On this Page

Snap type:

Parse

Description:

This Snap parses the incoming XML data into SnapLogic document objects.

Prerequisites:

[None]

Support:

Works in Ultra Task Pipelines.

Limitations

Mixed content such as below is not supported. XML data with mixed content may contain attributes, elements, and text.

<letter>
       Dear Mr. <name>John Smith</name>.
       Your order <orderid>1032</orderid>
       will be shipped on <shipdate>2001-07-13</shipdate>.
</letter>

Account:

Accounts are not used with this Snap.

Views:

Input

This Snap has exactly one binary input view.

Output

This Snap has exactly one document output view.

Error

This Snap has at most one document error view and produces zero or more documents in the view. If the Snap fails during the operation, an error document is sent to the error view containing the fields error, reason, original, resolution, and stacktrace:

{ 
error: "Failed to convert xml to json"
reason: "Unexpected character ..."
original:  {...} 
resolution: "Please check if the xml data is well formed"
stacktrace: "java.lang.RuntimeException:  ...
}

Settings

Label

Required. The name for the Snap. You can modify this to be more specific, especially if you have more than one of the same Snap in your pipeline.

Inbound Schema

XSD schema definition file url for the incoming data. The currently supported url protocols are SLDB, HDFS, S3.

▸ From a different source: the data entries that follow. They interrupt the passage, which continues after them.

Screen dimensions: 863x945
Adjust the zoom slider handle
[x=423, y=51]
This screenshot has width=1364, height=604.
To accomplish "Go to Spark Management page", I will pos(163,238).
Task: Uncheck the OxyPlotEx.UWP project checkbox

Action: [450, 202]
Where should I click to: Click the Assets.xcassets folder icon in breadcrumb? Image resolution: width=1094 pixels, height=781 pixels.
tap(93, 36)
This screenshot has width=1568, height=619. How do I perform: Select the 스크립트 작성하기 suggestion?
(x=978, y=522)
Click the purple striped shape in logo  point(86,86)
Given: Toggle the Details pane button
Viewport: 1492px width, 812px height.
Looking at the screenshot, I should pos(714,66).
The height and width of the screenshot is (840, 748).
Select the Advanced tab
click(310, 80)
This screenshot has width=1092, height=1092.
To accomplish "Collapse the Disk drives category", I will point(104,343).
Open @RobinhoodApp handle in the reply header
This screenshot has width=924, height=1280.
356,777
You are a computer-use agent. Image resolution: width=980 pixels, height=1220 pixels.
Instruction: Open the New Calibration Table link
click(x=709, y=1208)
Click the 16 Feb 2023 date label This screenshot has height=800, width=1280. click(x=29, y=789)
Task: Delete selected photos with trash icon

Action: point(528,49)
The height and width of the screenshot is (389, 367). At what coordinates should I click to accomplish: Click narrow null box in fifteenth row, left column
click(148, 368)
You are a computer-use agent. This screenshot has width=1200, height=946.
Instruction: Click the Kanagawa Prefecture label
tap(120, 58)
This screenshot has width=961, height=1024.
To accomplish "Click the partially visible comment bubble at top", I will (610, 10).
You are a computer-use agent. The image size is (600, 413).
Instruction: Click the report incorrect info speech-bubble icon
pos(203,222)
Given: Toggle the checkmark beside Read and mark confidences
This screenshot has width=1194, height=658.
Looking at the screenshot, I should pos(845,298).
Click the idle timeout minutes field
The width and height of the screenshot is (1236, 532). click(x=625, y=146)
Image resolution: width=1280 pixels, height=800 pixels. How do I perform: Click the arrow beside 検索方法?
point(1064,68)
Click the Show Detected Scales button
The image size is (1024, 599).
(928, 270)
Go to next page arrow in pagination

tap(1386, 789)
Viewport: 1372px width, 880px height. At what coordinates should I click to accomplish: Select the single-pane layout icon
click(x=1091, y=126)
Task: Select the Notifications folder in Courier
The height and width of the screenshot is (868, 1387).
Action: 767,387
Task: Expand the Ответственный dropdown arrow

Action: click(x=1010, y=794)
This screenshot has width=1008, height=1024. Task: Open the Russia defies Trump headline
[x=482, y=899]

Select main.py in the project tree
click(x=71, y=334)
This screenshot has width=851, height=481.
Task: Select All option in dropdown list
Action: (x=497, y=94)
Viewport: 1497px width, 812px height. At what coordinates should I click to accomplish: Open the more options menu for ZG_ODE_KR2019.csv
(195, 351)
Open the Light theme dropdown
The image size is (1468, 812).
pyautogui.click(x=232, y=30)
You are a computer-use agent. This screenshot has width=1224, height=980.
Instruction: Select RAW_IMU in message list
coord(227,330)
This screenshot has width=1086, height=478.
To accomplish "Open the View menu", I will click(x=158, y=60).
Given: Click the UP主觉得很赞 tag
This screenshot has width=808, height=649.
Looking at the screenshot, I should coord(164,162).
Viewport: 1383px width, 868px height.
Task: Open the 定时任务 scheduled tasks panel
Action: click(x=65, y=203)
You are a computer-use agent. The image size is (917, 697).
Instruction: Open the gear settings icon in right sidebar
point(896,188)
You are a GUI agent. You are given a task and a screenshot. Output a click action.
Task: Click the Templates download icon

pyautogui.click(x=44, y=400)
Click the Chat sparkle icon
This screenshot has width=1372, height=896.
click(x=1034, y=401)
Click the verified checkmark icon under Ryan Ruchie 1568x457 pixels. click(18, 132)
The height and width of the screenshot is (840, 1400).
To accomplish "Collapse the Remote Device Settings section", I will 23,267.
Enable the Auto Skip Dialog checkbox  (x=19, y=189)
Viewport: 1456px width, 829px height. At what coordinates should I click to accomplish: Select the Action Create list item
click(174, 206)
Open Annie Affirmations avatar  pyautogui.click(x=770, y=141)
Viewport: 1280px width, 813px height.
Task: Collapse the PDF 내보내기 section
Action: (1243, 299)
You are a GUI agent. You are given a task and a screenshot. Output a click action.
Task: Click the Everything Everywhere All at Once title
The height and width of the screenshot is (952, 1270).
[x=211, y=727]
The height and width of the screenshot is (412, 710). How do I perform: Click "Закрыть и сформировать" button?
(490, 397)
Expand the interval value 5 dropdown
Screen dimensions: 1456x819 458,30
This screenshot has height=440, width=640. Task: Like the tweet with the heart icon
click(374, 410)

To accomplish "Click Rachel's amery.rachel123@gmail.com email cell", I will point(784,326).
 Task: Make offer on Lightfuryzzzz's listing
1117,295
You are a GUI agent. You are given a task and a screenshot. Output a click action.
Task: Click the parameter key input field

If you enter an Inbound schema, then you must select Validate XML and Match data types properties to derive the output as per the defined schema.

Example: sldb:///foo/bar/customer.xsd

Default value: [None]

Validate XML

Required. If selected, the incoming data will be validated against the provided XSD schema definition.

If you enter an Inbound schema, then you must select Validate XML and Match data types properties to derive the output as per the defined schema.

Example: False

Default value: False

Splitter

Splits the incoming XML document into multiple smaller documents using the XPath expression.

This expression must be of the form a/b/c/d or ns1:a/ns2:b/ns3:c/ns4:d where the prefixes ns1 to 4 can be the same or different.

Example 1: Splitter Expression without prefix

Default namespace can be accessed by giving a unique prefix in the splitter expression followed by a colon and the tag value. Provide its corresponding namespace value in the Prefix URI table.
To be on the safer side, make sure this prefix is not used in the XML before using it.

Splitter	breakfast_menu/food

If the XML data is of the form:

SnapLogic Documentation > XML Parser > XML Parser1(1).png

The output will be:

SnapLogic Documentation > XML Parser > XMLParser1_output.png

Example 2: Splitter Expression with prefix

For the Splitter expression: "d:catalog/d:book”, the output contains two output documents - one for each note tag in the XML file.
If the Splitter expression contains prefixes, they are to be defined in the Namespace Context so that the Snap can understand them.

Splitter	d:catalog/d:book

Prefix	URI
d	http://www.develop.com/student

SnapLogic Documentation > XML Parser > XMLParser2(1).png

In the Settings, enter d:catalog/d:book in the Splitter field and http://www.develop.com/student in URI field to get the output view containing the data with the prefix 'd'.

SnapLogic Documentation > XML Parser > XMLParser.jpg

The output view is:

SnapLogic Documentation > XML Parser > XMLParser2output.png

Default value: [None]

Namespace Context

optional

Namespace context for the expression provided in the Splitter property.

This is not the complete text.